## Your objective
Down to the last line, set the entries down again exactly.
————————
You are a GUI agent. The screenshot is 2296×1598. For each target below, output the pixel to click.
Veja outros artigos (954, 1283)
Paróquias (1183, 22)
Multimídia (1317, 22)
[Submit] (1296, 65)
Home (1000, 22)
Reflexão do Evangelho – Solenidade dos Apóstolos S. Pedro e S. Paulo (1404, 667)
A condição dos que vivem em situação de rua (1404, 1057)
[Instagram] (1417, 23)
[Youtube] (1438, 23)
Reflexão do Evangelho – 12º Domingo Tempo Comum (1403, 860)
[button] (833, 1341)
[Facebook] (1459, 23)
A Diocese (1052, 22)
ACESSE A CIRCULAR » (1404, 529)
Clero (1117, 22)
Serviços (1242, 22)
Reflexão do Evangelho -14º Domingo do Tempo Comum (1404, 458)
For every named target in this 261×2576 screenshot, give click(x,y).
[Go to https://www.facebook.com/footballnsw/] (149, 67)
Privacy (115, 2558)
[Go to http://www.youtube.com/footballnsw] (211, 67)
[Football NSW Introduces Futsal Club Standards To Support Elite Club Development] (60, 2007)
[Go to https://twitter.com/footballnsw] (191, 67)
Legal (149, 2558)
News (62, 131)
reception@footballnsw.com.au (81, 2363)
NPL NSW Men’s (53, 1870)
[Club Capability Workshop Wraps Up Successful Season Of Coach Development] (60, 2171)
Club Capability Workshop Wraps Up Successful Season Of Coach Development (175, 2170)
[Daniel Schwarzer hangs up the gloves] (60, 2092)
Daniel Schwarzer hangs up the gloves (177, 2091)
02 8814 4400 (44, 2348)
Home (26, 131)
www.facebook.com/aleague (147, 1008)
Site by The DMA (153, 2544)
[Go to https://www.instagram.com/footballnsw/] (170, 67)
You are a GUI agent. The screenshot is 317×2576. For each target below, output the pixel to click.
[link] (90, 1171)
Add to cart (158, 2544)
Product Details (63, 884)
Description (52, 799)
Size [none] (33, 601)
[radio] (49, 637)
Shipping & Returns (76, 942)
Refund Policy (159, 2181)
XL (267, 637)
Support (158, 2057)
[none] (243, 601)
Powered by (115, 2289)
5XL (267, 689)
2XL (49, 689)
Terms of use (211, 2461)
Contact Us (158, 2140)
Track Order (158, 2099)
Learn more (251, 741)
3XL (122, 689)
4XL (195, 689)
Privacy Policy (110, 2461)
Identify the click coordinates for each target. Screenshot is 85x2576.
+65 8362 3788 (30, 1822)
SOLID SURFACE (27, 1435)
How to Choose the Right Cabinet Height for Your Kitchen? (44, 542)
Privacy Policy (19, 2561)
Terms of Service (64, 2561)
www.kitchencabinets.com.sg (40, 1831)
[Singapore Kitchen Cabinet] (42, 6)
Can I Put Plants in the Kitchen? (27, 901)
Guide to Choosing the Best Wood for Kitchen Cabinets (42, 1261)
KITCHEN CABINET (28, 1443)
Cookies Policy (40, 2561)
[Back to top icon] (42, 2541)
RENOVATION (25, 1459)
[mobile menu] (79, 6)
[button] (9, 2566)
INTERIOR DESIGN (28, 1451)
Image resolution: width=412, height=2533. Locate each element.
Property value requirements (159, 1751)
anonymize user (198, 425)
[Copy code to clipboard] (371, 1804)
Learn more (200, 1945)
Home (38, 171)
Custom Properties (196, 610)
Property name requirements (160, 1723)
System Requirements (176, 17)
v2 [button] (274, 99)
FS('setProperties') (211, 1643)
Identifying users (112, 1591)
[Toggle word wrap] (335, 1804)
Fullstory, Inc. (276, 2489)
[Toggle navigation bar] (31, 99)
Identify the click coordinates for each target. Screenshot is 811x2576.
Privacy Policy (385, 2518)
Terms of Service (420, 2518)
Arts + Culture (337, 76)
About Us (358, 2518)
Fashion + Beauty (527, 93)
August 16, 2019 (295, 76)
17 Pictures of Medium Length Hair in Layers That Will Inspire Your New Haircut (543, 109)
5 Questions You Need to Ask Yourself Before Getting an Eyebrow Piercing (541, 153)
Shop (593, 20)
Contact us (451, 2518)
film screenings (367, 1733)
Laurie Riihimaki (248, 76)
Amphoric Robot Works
————————
## Answer to this exercise
You are a GUI agent. The screenshot is 2296×1598. For each target below, output the pixel to click.
Veja outros artigos (954, 1283)
Paróquias (1183, 22)
Multimídia (1317, 22)
[Submit] (1296, 65)
Home (1000, 22)
Reflexão do Evangelho – Solenidade dos Apóstolos S. Pedro e S. Paulo (1404, 667)
A condição dos que vivem em situação de rua (1404, 1057)
[Instagram] (1417, 23)
[Youtube] (1438, 23)
Reflexão do Evangelho – 12º Domingo Tempo Comum (1403, 860)
[button] (833, 1341)
[Facebook] (1459, 23)
A Diocese (1052, 22)
ACESSE A CIRCULAR » (1404, 529)
Clero (1117, 22)
Serviços (1242, 22)
Reflexão do Evangelho -14º Domingo do Tempo Comum (1404, 458)
For every named target in this 261×2576 screenshot, give click(x,y).
[Go to https://www.facebook.com/footballnsw/] (149, 67)
Privacy (115, 2558)
[Go to http://www.youtube.com/footballnsw] (211, 67)
[Football NSW Introduces Futsal Club Standards To Support Elite Club Development] (60, 2007)
[Go to https://twitter.com/footballnsw] (191, 67)
Legal (149, 2558)
News (62, 131)
reception@footballnsw.com.au (81, 2363)
NPL NSW Men’s (53, 1870)
[Club Capability Workshop Wraps Up Successful Season Of Coach Development] (60, 2171)
Club Capability Workshop Wraps Up Successful Season Of Coach Development (175, 2170)
[Daniel Schwarzer hangs up the gloves] (60, 2092)
Daniel Schwarzer hangs up the gloves (177, 2091)
02 8814 4400 (44, 2348)
Home (26, 131)
www.facebook.com/aleague (147, 1008)
Site by The DMA (153, 2544)
[Go to https://www.instagram.com/footballnsw/] (170, 67)
You are a GUI agent. The screenshot is 317×2576. For each target below, output the pixel to click.
[link] (90, 1171)
Add to cart (158, 2544)
Product Details (63, 884)
Description (52, 799)
Size [none] (33, 601)
[radio] (49, 637)
Shipping & Returns (76, 942)
Refund Policy (159, 2181)
XL (267, 637)
Support (158, 2057)
[none] (243, 601)
Powered by (115, 2289)
5XL (267, 689)
2XL (49, 689)
Terms of use (211, 2461)
Contact Us (158, 2140)
Track Order (158, 2099)
Learn more (251, 741)
3XL (122, 689)
4XL (195, 689)
Privacy Policy (110, 2461)
Identify the click coordinates for each target. Screenshot is 85x2576.
+65 8362 3788 (30, 1822)
SOLID SURFACE (27, 1435)
How to Choose the Right Cabinet Height for Your Kitchen? (44, 542)
Privacy Policy (19, 2561)
Terms of Service (64, 2561)
www.kitchencabinets.com.sg (40, 1831)
[Singapore Kitchen Cabinet] (42, 6)
Can I Put Plants in the Kitchen? (27, 901)
Guide to Choosing the Best Wood for Kitchen Cabinets (42, 1261)
KITCHEN CABINET (28, 1443)
Cookies Policy (40, 2561)
[Back to top icon] (42, 2541)
RENOVATION (25, 1459)
[mobile menu] (79, 6)
[button] (9, 2566)
INTERIOR DESIGN (28, 1451)
Image resolution: width=412, height=2533. Locate each element.
Property value requirements (159, 1751)
anonymize user (198, 425)
[Copy code to clipboard] (371, 1804)
Learn more (200, 1945)
Home (38, 171)
Custom Properties (196, 610)
Property name requirements (160, 1723)
System Requirements (176, 17)
v2 [button] (274, 99)
FS('setProperties') (211, 1643)
Identifying users (112, 1591)
[Toggle word wrap] (335, 1804)
Fullstory, Inc. (276, 2489)
[Toggle navigation bar] (31, 99)
Identify the click coordinates for each target. Screenshot is 811x2576.
Privacy Policy (385, 2518)
Terms of Service (420, 2518)
Arts + Culture (337, 76)
About Us (358, 2518)
Fashion + Beauty (527, 93)
August 16, 2019 (295, 76)
17 Pictures of Medium Length Hair in Layers That Will Inspire Your New Haircut (543, 109)
5 Questions You Need to Ask Yourself Before Getting an Eyebrow Piercing (541, 153)
Shop (593, 20)
Contact us (451, 2518)
film screenings (367, 1733)
Laurie Riihimaki (248, 76)
Amphoric Robot Works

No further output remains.